Figure 10.4 illustrates the effects of selecting dynamic execution traces. The graph in Figure 10.4a shows a control flow graph representation of a trace, consisting of blocks A, B, C, D, and E that form a loop containing a procedure call. The graph in Figure 10.4b shows the same trace in a possible noncontiguous memory layout of the original loaded program image. The graph in Figure 10.4c shows a possible improved layout of the looping trace in the compiled code cache as a contiguous straight-line sequence of blocks. The straight-line layout reduces branching during execution and offers better code locality for the loop.

10.3.1.1 Adaptive Fragment Selection

The dynamic compiler may select fragments of varying shapes. It may also stage the fragment selection in a progressive fashion. For example, the fragment selector may initially select only basic block fragments. Larger composite fragments, such as traces, are selected as secondary fragments by stringing together frequently executing block fragments [4]. Progressively larger regions, such as tree regions, may then be constructed by combining individual traces [19]. Building composite code regions can result in potentially large amounts of code duplication because code that is common across several composite regionsis replicated in each region. Uncontrolled code duplication can quickly result in excessive cache size requirements, the so-called code explosion problem. Thus, a dynamic compiler has to employ some form of execution profiling to limit composite region construction to only the (potentially) most profitable candidates.

10.3.1.2 Online Profiling

Profiling the execution behavior of the loaded code image to identify the most frequently executing regions is an integral part of dynamic compilation. Information about the hot spots in the code is used in fragment selection and for managing the compiled code cache space. Hot spots must be detected online as they are becoming hot, which is in contrast to conventional profiling techniques that operate offline and do not establish relative execution frequencies until after execution. Furthermore, to be of use in a dynamic compiler, the profiling techniques must have very low space and time overheads.

A number of offline profiling techniques have been developed for use in feedback systems, such as profile-based optimization. A separate profile run of the program is conducted to accumulate profile information that is then fed back to the compiler. Two major approaches to offline profiling are statistical PC sampling and binary instrumentation for the purpose of branch or path profiling. Statistical PC sampling [1, 10, 40] is an inexpensive technique for identifying hot code blocks by recording program counter hits. Although PC sampling is efficient for detecting individual hot blocks, it provides little help in finding larger hot code regions. One could construct a hot trace by stringing together the hottest code blocks. However, such a trace may never execute from start to finish because the individual blocks may have been hot along disjoint execution paths. The problem is that individually collected branch frequencies do not account for branch correlations, which occur if the outcome of one branch can influence the outcome of a subsequent branch.

Another problem with statistical PC sampling is that it introduces nondeterminism into the dynamic compilation process. Nondeterministic behavior is undesirable because it greatly complicates development and debugging of the dynamic compiler.

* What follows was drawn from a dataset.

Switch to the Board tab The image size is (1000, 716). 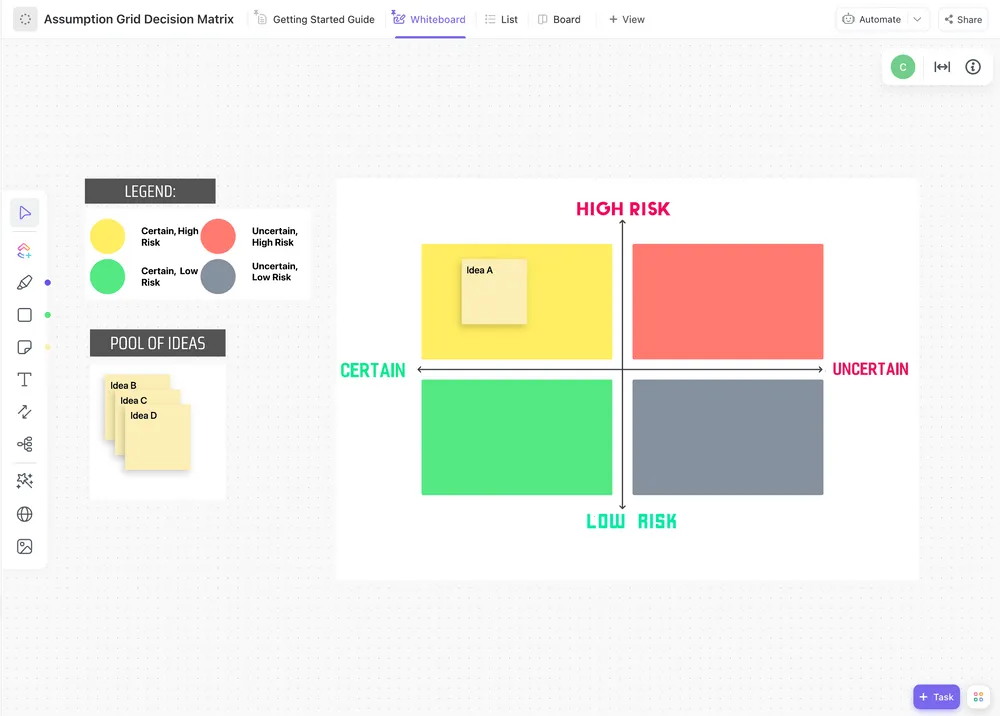559,18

Profiling techniques based on binary instrumentation record information at every execution instance. They are more costly than statistical sampling, but can also provide more fine-grained frequency information. Like statistical sampling, branch profiling techniques suffer the same problem of not adequately addressing branch correlations. Path-profiling techniques overcome the correlation problem by directly determining hot traces in the program [6]. The program binary is instrumented to collect entire path (i.e., trace) frequency information at runtime in an efficient manner.

A dynamic compiler could adopt these techniques by inserting instrumentation in first-level code fragments to build larger composite secondary fragments. The drawback of adapting offline techniques is the large amount of profile information that is collected and the overhead required to process it. Existing dynamic compilation systems have employed more efficient, but also more approximate, profiling schemes that collect a small amount of profiling information, either during interpretation [5] or by instrumenting first-level fragments [19]. Ephemeral instrumentation is a hybrid profiling technique [37] based on the ability to efficiently enable and disable instrumentation code.

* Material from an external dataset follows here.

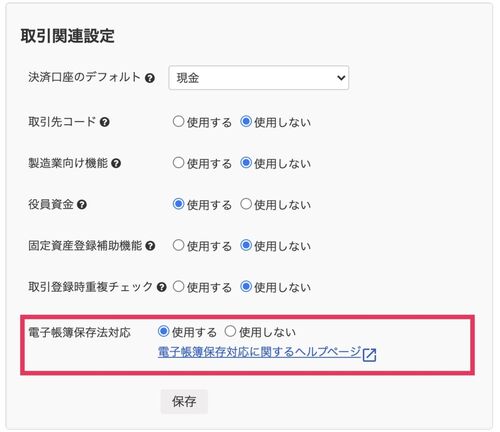Click external link icon after ヘルプページ
Screen dimensions: 500x432
coord(369,355)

10.3.1.3 Online Profiling in the Dynamo System

As an example of a profiling scheme used in a dynamic compiler, we consider the next executing tail (NET) scheme used in the Dynamo system [16]. The objective of the NET scheme is to significantly reduce profiling overhead while still providing effective hot path predictions. A path is divided into a path head (i.e., the path starting point) and a path tail, which is the remainder of the path following the starting point. For example, in path ABCDE in Figure 10.4a, block A is the path head and BCDE is the path tail. The NET scheme reduces profiling cost by using speculation to predict path tails, while maintaining full profiling support to predict hot path heads. The rationale behind this scheme is that a hot path head indicates that the program is currently executing in a hot region, and the next executing path tail is likely to be part of that region.

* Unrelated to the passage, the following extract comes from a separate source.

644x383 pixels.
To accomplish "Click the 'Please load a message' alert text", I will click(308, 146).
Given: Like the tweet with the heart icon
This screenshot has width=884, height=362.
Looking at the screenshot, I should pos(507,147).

Accordingly, execution counts are maintained only for potential path heads, which are the targets of backward taken branches or the targets of cache exiting branches. For example, in Figure 10.4a, one profiling count is maintained for the entire loop at the single path head at the start of block A. Once the counter at block A has exceeded a certain threshold, the next executing path is selected as the hot path for the loop.

10.3.2 Fragment Optimization

After a fragment has been selected, it is translated into a self-contained location-independent intermediate representation (IR). The IR of a fragment serves as a temporary vehicle to transform the original instruction stream into an optimized form and to prepare it for placement and layout in the compiled code cache. To enable fast translation between the binary code and the IR, the abstraction level of the IR is kept close to the binary instruction level. Abstraction is introduced only when needed, such as to provide location independence through symbolic labels and to facilitate code motion and code transformations through the use of virtual registers.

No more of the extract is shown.